Jan, Claudine Desmarteau, Thierry-Magnier
Une expérience littéraire qui invite à rentrer dans la tête d’une pré-ado révoltée pour ne plus en sortir. Gros coup de cœur.
Jan, 11 ans, s’appelle Janis en réalité. Ses parents l’ont appelée ainsi parce qu’ils étaient fans de la chanteuse. Mais Janis, elle, n’aime pas son prénom. Surtout depuis que Ryan, un gars en primaire, a claironné que Janis rimait avec pisse. Il s’en est tiré avec le nez en sang. Depuis, elle se fait appeler Jan (que l’on prononce Jeanne).

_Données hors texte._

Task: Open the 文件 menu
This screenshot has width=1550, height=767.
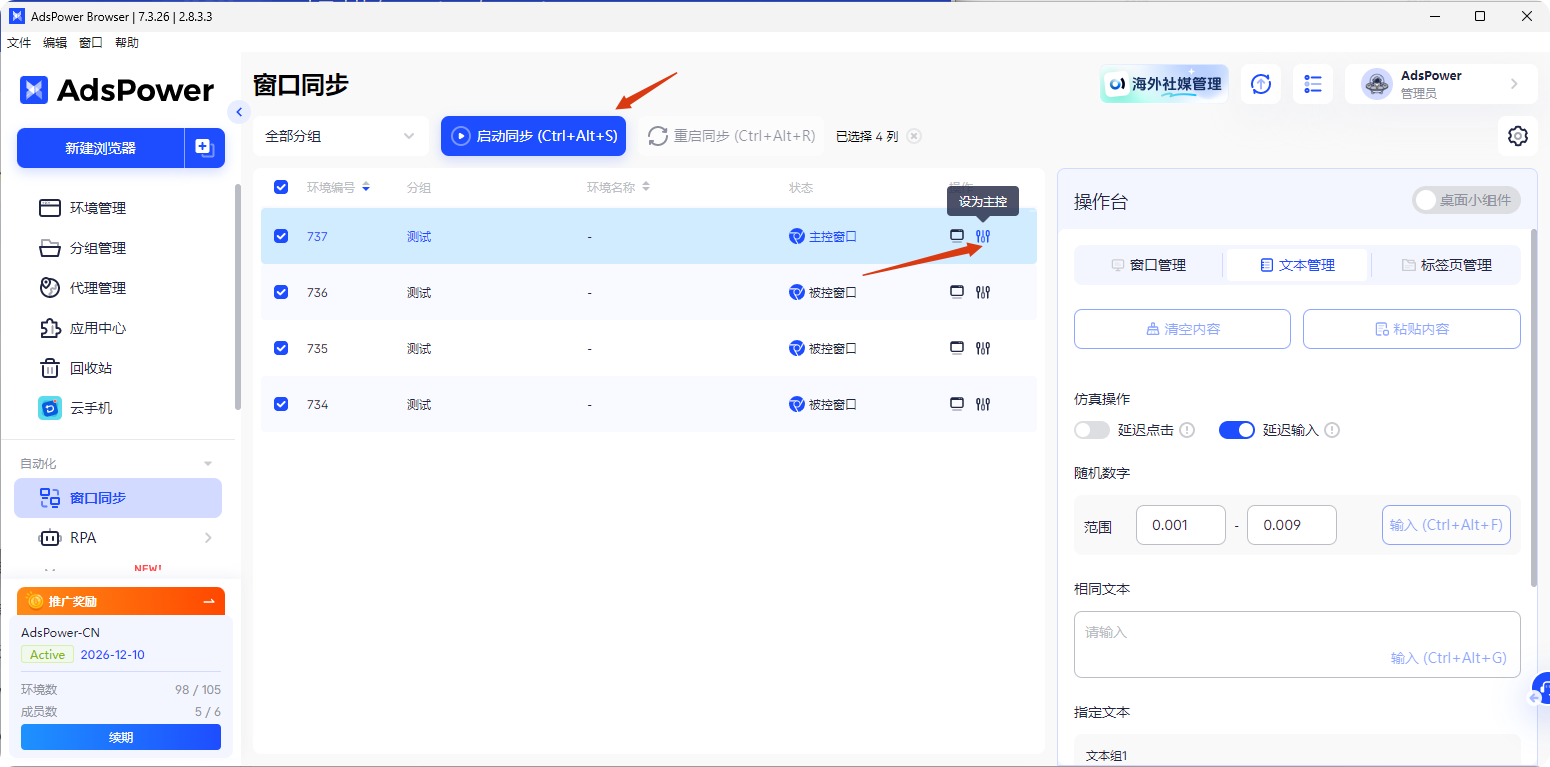Action: tap(18, 42)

La famille de Jan se liquéfie à cause de l’alcool. Son père boit, sa mère hurle et son petit frère se réfugie dans ses bras. Jusqu’au jour où sa mère claque la porte et son père, plus bourré que jamais, se fracasse le crâne dans la cuisine. Jan n’a pas le choix. Elle appelle les pompiers pour sauver son père. Les pompiers, quant à eux, appellent les services sociaux pour protéger les enfants. Mais Jan n’est pas du genre à se laisser enfermer avec son frère dans un foyer…
Explosif. Dès la première page, c’est le choc. L’écriture désarçonne le lecteur, explose ses repères et le happe avec une énergie explosive. Des phrases syntaxiquement incorrectes, des mots inventés et une insolence assumée. Voilà de quoi dérouter et pourtant. Pas question de lâcher roman. Claudine Desmarteau ne triche pas. Jan est la narratrice. Elle écrit comme elle parle. Et cette gamine-là parle avec ses tripes, voire ses poings. Ça dégaine, ça fuse, ça uppercut. À l’arrivée, ça donne une musique au rythme effréné, aux respirations courtes et à la dynamique communicative.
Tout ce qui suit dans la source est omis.